Cephus X Johnson, Grant's uncle, along with other family members, former Black Panther Party chair Elaine Brown, Oakland attorney John Burris and others, gathered Friday morning at the Fruitvale BART station where Grant was killed 12 years ago to the day.            

While Mehserle was convicted of involuntary manslaughter for fatally shooting Grant, 22, on New Year's Day after responding to a report of a fight on a BART train, Pirone was not charged for his involvement in the shooting.

Referring to a video that was taken of the incident, Johnson said, "Tony Pirone, with his 250 pounds on Oscar's neck, his hand on Oscar's face. You can hear in the video Oscar saying, 'I can't breathe.'"

A 2009 report on the case by former Oakland City Attorney Jayne Williams and then-attorney Kimberly Colwell of the law firm Meyers Nave found that Pirone, who knelt on Grant's back and pinned him to the ground, "started a cascade of events that ultimately led to the shooting of Grant."

Burris said in an interview Friday, "I was the one who did the civil case at the beginning. We at the time were demanding that Anthony Pirone be prosecuted.

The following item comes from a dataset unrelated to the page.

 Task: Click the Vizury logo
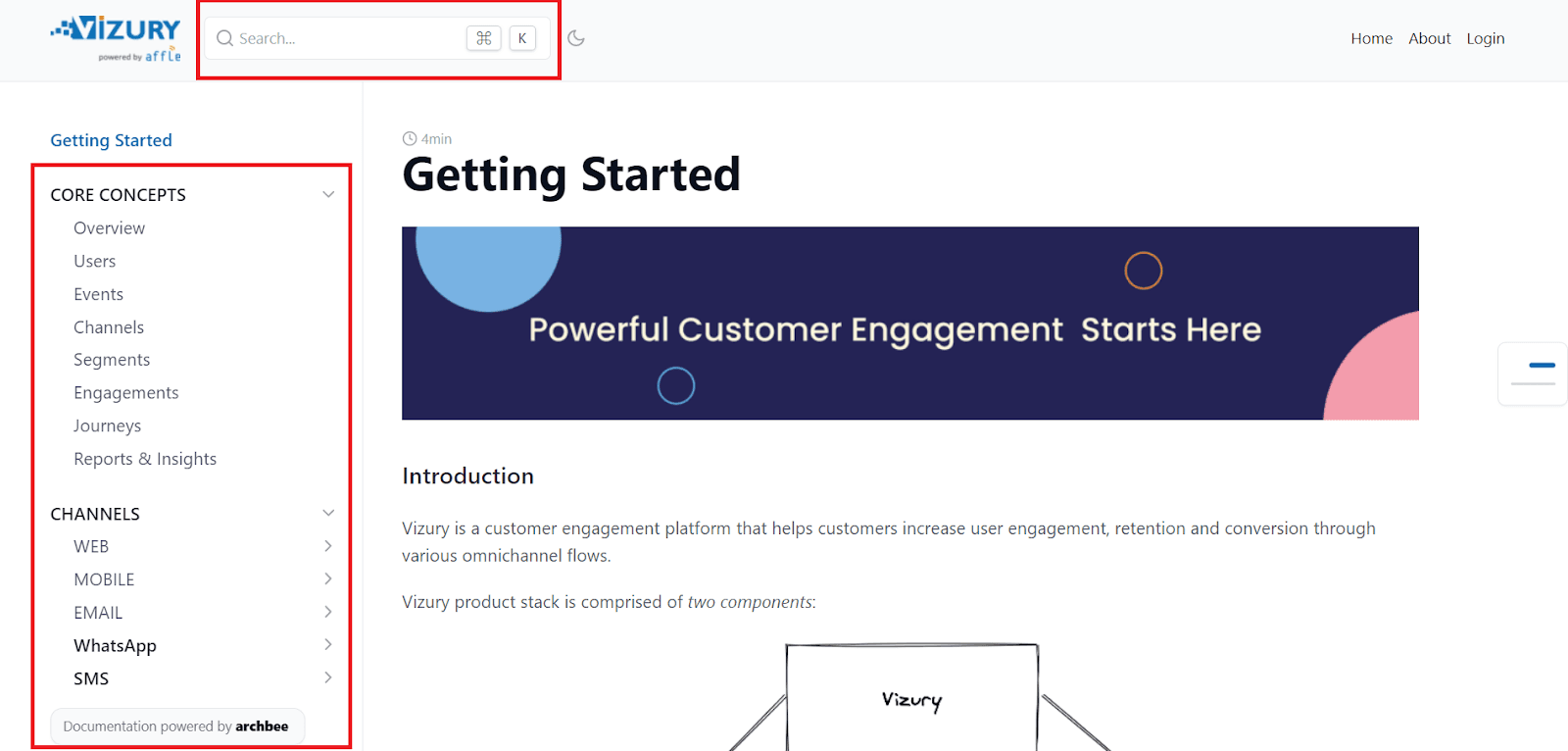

It was clear that Anthony Pirone started the whole thing."

Burris said, "The DA has said they would take a look at it, but nothing has taken place so far."

On Oct. 5, Alameda County District Attorney Nancy O'Malley's office said O'Malley would reopen the investigation into the circumstances of the fatal shooting.

The district attorney's office issued a statement that day confirming that it would reopen the case.

"I have assigned a team of lawyers to look back into the circumstances that caused the death of Oscar Grant," O'Malley said in a statement Oct. 5. "We will evaluate the evidence and the law, including the applicable law at the time and the statute of limitations and make a determination."

Calls and emails to O'Malley's office were not immediately returned Friday.